Il voit les souffrances du Guéhinam (« Enfer ») et les délices du Gan Eden (« Paradis »). Il voit le résultat de sa vie, il voit que, tout l'argent et l'or pour lesquels il s'était investi n'ont aucune valeur. Il réfléchi désormais avec un esprit « pur » tous les plaisirs du Gan Eden qu'il a laissé échapper dans ce monde comme il est dit : "Une heure de Téchouva (repentir) et de bonnes actions dans ce monde, procureront un plaisir infini dans le monde futur".

Or, combien d'heures dans toute sa vie ont été perdues… alors qu'à chaque instant, il aurait pu acquérir des plaisirs indescriptibles dans ce Gan Eden. Et l'homme n'a pas les mots pour décrire la douleur de son coeur brisé et de ses regrets. C'est pourquoi, fort est son désir qu'on lui redonne l'autorisation de retourner dans sa maison sur terre pour y étudier la Torah toute sa vie. Il crie "Oy ! Malheur à moi qui ai échangé un monde de plaisirs éternels avec un monde d'obscurité !", et cette douleur lui est plus dure que toutes les souffrances du Guéhinam.

Désormais, l'âme sans son corps, ne peut plus accomplir de Mitsvot (bonnes actions) et ne pourra plus évoluer dans les mondes supérieurs. Elle demeure à la place qui lui a été attribuée.

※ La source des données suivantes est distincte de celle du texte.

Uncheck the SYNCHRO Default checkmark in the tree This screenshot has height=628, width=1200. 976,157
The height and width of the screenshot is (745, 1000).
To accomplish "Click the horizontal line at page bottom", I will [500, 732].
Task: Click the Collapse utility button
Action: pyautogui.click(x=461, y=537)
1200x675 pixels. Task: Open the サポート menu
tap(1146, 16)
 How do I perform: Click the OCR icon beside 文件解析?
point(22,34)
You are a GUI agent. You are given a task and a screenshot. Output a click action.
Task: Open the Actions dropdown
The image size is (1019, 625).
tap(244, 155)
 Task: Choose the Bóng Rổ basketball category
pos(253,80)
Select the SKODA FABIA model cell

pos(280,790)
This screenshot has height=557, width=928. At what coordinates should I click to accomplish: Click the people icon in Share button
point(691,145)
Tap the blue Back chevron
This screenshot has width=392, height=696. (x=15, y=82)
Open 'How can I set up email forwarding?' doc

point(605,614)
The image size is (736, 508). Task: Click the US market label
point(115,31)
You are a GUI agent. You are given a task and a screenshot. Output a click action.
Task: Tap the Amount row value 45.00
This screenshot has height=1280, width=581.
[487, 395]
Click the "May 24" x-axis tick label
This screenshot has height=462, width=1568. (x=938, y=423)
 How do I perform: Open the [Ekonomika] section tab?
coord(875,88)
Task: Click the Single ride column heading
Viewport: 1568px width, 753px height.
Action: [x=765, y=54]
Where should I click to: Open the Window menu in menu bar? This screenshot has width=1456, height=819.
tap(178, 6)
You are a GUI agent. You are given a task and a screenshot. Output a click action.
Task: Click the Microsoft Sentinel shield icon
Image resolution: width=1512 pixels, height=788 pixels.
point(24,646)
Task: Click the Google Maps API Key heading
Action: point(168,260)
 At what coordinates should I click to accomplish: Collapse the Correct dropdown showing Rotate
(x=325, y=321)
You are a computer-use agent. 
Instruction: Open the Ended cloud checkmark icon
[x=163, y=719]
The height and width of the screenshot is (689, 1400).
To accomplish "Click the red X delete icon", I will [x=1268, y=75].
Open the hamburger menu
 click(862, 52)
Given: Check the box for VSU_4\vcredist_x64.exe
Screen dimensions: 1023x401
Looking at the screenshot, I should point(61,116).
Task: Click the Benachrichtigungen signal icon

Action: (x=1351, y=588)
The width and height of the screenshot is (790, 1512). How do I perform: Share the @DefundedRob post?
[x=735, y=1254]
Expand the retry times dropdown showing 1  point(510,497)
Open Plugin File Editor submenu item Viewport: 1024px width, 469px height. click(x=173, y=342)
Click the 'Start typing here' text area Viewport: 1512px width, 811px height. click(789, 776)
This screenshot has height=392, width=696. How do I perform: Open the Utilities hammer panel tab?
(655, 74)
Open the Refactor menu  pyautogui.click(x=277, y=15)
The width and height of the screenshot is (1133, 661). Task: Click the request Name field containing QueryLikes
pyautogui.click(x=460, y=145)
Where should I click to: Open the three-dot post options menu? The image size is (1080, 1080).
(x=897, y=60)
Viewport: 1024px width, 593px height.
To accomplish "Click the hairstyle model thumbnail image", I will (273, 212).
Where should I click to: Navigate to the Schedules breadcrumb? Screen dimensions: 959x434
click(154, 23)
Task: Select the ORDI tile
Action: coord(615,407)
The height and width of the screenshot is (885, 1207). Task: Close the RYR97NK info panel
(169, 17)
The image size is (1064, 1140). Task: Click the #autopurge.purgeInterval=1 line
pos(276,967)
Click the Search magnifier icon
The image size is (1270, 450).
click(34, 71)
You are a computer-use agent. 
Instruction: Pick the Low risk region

Cependant, chaque année, le jour de la « Hazkara » ou « Yartzeit » (date anniversaire de décès), Hachem, le maître du monde, appelle chaque âme décédée pour la juger à nouveau. Il regarde ce qu'elle a laissé dans ce monde : enfants, petits enfants, élèves, oeuvre de charité ou de Torah et attribue selon leurs actions, des nouveaux mérites et plaisirs du Gan Eden à cette âme.